A Traverse of the Shalang - Poting Col

Martin Moran

I have of late lost all my mirth, forgone all custom of exercise, and indeed it goes so heavily with my disposition that this goodly frame the earth, seems to me a sterile promontory…

Just three days had passed since our return from Nanda Devi East, and I’d found a soul mate in Hamlet! The first day back at base camp passed in soporific relief when every taste and sensation was a delight. Day two was the hangover day. The body was still racked with fatigue, but our ultimate failure began to rankle in the conscience. The sun beat down without mercy through the third day. Our cook’s offering of pizza and apple pie produced no more than a temporary revival. I faced another four days of idleness before our porters arrived for the return journey. In the absence of commitment the valley was beginning to feel like a prison.

Some small spark of motivation was needed. ‘What about trying a direct return to our roadhead town of Munsiari?’ I thought. A high glacial col linking the Shalang and Poting valleys was the key passage. Our 1:150000 map showed gentle contours on the Poting side but there were no records of any exploration. I couldn’t walk 64 km in my high-altitude boots, but reckoned that my Scarpa trekking boots might just suffice for the crossing of this 5500 m col. I reckoned they could take a strap-on pair of walking crampons. I commandeered our liaison officer’s crampons, removed the clip bindings and substituted repair wire to provide strap attachments on the heels. Five days of lightweight roaming over unknown mountains - what could be better? The venture was up and running.

My partner, Mark, needed no persuasion to join the cause. He wanted an extra day at base camp to make a solo ascent of Nanda Lapak so I left alone next morning to scout the route. I marched down the Lwan valley and for 10 km of steady descent felt healthy and free. Then, within the space of an hour, my 20 kg load began to chafe and strain, my right knee became sore, and all my vigour drained away. The tiny deserted village of Lwan marks the corner between the Lwan and Shalang valleys. I wearily descended to the Shalang river and crossed the wooden bridge left by the summer inhabitants. A thick matting of juniper, azalea, thorn-bush and tussocks of rye grass clothed the far slopes. I was reduced to a deadened crawl. Clearly, my enthusiasm had run beyond my physical capacities.

● **Required tasks**
[1] Duplicate the part of the traverse account that begins with the words containing "My partner, Mark, needed" and ends with "my physical capacities.".
[2] According to the traverse account, what does the village of Lwan mark?
[3] Decide whether each statement agrees with the traverse account. Answer yes or no and quote the words that settle it.
(a) Mark set out with the narrator to scout the route.
(b) The map showed gentle contours on the Poting side.
(c) The cook's pizza and apple pie brought a lasting revival.
The entries come from a separate source unrelated to the traverse account.

● **Raw records**
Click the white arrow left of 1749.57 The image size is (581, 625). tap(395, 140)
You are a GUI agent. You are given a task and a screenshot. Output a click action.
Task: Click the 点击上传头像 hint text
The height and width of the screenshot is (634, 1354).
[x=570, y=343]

● **Task-by-task outputs**
[1]
My partner, Mark, needed no persuasion to join the cause. He wanted an extra day at base camp to make a solo ascent of Nanda Lapak so I left alone next morning to scout the route. I marched down the Lwan valley and for 10 km of steady descent felt healthy and free. Then, within the space of an hour, my 20 kg load began to chafe and strain, my right knee became sore, and all my vigour drained away. The tiny deserted village of Lwan marks the corner between the Lwan and Shalang valleys. I wearily descended to the Shalang river and crossed the wooden bridge left by the summer inhabitants. A thick matting of juniper, azalea, thorn-bush and tussocks of rye grass clothed the far slopes. I was reduced to a deadened crawl. Clearly, my enthusiasm had run beyond my physical capacities.

[2] The corner between the Lwan and Shalang valleys.

[3]
(a) No: "so I left alone next morning to scout the route"
(b) Yes: "Our 1:150000 map showed gentle contours on the Poting side"
(c) No: "produced no more than a temporary revival"